From Figure 9, the value of E_sum has a sharp peak at λ ~ 600 nm with positive dependence of the gap width and broad peak at λ ~ 850 nm with negative dependence of the gap width. These trends are similar to those in T_max shown in Figure 8. Then, this result indicates that the generation of the temperature field is due to the contribution of the electric field inside the gold nanostructure. Moreover, the difference between Figure 8 and Figure 9 can be found whatever the wavelength region. This is attributed to the wavelength dependent energy as in Equation (8); light with short wavelength has higher energy.

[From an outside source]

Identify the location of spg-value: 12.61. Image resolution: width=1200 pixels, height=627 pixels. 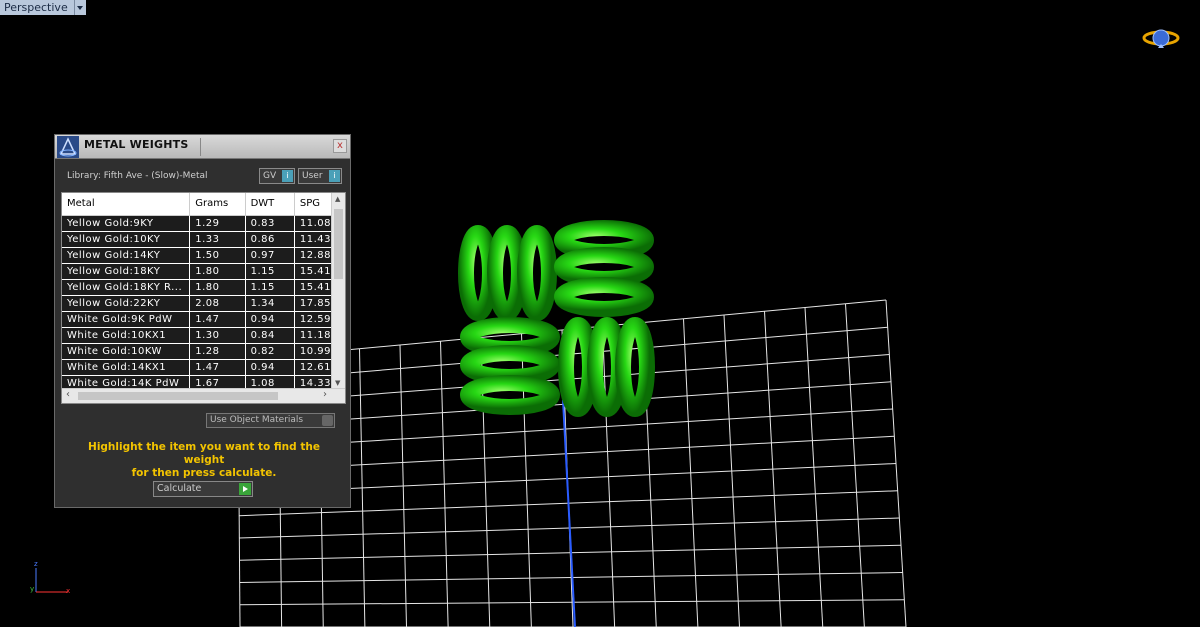
(314, 368).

Next, the influence of gap width on thermophoretic manipulation performance for nanomaterials is discussed. A temperature rise generally induces thermophoretic force for the nanomaterials. However, the variation of T_max depending on the wavelength is within several K. This difference results in the difference of the thermophoretic force about 1% because the thermophoretic force (Equation (2)) is proportional to the absolute temperature T. Therefore, it can be said that the effect of the gap width change on the thermophoretic force is considered negligibly small. Consequently, we can state that one does not need to take primary care of the gap, unlike with the plasmonic tweezers.

4. Conclusions

This study numerically investigates the effects of gap width on the electric and temperature fields generated around gold nanostructures when irradiating a plane wave that assumes a laser light beam. The electric field calculations show that as the gap width w decreases, the electric field is gradually enhanced at wavelengths both around 600 nm (red) and 800 nm (near infrared), reaching the maximum at w = 10 nm. Especially, the near infrared peak becomes dominant when w < 20 nm. The temperature field calculation shows that the plasmonic heat generation around gold nanostructures has complicated the dependence of the gap width depending on the wavelength of incident waves.

The effect of gap width on the migration performance for nanomaterials existing around the gold nanostructures is expected to be greatly different depending on the manipulation principle. The optical radiation pressure is sensitive to the gap width due to the large change in the electric field enhancement. On the other hand, there is no significant difference in the thermophoretic force, although the temperature rise shows some trends that depend on the gap width, suggesting that the effect of the gap width on the thermophoretic power is small.